• [To do]
Wherever the line with "2420x1512 pixels. Task: Expand" sits in the listing below, transcribe from it up to and including the line with "Given: Open emoji picker in message box", exactly, and leave the remaining lines out.

** Opening Records block **

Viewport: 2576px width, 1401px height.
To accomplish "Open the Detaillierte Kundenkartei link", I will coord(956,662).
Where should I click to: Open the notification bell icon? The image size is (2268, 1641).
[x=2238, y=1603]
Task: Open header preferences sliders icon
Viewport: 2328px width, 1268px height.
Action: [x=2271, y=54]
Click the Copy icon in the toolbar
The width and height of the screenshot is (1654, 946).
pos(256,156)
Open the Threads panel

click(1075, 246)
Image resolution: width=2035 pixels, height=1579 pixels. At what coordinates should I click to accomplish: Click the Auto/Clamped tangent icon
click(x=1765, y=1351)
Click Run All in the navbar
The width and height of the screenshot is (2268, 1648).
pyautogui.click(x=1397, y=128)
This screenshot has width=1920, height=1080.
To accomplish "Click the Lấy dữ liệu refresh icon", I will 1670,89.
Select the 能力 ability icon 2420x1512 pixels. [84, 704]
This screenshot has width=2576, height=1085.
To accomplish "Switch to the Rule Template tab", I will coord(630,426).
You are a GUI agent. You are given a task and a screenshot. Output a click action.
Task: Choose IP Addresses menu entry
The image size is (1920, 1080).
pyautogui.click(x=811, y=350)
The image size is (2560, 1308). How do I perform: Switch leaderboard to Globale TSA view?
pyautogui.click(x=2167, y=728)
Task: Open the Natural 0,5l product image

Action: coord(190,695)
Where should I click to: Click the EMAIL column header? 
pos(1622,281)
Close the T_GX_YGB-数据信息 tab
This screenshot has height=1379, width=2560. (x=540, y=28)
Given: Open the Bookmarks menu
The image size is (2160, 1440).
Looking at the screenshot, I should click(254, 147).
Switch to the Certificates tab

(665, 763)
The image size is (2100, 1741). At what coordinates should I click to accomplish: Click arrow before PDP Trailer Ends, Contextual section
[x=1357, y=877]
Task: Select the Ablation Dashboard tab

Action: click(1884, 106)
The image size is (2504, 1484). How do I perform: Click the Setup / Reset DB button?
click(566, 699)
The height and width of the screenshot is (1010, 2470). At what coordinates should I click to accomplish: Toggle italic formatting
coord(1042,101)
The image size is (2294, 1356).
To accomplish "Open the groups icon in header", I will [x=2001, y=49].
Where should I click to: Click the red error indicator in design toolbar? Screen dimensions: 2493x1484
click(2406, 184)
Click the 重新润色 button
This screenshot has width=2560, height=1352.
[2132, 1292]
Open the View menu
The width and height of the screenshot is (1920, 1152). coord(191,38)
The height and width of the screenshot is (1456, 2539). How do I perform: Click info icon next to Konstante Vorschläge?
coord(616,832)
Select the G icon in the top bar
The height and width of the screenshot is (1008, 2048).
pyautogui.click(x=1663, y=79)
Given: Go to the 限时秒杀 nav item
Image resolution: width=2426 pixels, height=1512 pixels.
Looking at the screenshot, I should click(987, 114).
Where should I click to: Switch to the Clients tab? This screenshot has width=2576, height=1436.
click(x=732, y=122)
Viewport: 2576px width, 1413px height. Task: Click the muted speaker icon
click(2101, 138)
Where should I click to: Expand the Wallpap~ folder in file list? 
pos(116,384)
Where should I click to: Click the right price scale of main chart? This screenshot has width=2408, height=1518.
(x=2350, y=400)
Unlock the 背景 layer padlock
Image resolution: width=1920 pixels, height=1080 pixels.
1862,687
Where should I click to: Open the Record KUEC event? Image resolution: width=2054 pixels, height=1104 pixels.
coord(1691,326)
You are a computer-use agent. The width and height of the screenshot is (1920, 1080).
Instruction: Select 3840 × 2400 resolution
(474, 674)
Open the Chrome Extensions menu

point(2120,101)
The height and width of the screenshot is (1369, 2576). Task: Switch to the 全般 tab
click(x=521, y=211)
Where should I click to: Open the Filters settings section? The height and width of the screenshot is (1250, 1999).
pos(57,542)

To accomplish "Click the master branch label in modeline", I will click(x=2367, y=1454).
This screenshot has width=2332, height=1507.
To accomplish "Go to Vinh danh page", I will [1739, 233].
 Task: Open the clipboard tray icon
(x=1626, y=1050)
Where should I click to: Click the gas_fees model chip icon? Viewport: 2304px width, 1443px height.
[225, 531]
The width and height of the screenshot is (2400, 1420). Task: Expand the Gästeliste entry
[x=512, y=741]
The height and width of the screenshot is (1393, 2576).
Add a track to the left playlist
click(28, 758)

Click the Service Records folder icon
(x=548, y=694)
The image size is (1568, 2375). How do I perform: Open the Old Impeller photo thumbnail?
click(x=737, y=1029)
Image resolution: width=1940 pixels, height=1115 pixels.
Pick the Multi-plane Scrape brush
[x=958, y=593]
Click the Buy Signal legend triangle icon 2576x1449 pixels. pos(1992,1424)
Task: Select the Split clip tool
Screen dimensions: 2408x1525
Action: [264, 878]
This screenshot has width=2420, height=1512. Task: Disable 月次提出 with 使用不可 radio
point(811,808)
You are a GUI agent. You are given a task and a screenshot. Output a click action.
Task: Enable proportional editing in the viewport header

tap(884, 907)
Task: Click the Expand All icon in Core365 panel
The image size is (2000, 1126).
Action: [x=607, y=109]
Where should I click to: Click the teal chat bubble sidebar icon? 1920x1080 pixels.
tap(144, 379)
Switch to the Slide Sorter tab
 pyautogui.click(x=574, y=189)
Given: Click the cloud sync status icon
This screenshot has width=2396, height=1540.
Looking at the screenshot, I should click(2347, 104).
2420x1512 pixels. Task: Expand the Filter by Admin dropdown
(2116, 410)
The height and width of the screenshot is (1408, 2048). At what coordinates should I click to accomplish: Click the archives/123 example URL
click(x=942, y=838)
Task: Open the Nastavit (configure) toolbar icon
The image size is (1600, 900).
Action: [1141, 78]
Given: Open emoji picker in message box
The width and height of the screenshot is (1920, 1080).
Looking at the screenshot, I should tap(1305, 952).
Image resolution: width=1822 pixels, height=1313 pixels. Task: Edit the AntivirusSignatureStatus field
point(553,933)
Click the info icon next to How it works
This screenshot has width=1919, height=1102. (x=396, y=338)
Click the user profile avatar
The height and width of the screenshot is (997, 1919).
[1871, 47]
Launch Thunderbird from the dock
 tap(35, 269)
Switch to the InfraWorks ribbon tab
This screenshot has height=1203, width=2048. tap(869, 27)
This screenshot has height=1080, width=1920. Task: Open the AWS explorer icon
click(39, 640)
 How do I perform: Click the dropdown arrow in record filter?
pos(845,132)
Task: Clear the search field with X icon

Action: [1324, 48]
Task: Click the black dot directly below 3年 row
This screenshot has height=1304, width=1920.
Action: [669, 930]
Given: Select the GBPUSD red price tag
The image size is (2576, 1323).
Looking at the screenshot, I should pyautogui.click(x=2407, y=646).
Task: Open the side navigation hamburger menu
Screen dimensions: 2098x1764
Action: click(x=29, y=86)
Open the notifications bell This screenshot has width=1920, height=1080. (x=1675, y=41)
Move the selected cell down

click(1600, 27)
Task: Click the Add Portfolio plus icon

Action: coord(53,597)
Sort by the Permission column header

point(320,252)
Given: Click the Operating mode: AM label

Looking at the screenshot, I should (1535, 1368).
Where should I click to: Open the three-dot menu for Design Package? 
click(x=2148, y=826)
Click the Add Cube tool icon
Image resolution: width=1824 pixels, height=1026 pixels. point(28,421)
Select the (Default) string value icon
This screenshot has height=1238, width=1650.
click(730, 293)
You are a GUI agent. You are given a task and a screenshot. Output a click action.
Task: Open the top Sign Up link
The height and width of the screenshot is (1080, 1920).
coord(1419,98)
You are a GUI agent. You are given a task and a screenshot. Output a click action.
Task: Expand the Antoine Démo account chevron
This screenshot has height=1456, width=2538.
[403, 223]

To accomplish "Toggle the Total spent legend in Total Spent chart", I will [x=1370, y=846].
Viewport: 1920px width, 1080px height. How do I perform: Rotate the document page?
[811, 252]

** Closing Records block **

• [Response to the task]
2420x1512 pixels. Task: Expand the Filter by Admin dropdown
(2116, 410)
The height and width of the screenshot is (1408, 2048). At what coordinates should I click to accomplish: Click the archives/123 example URL
click(x=942, y=838)
Task: Open the Nastavit (configure) toolbar icon
The image size is (1600, 900).
Action: [1141, 78]
Given: Open emoji picker in message box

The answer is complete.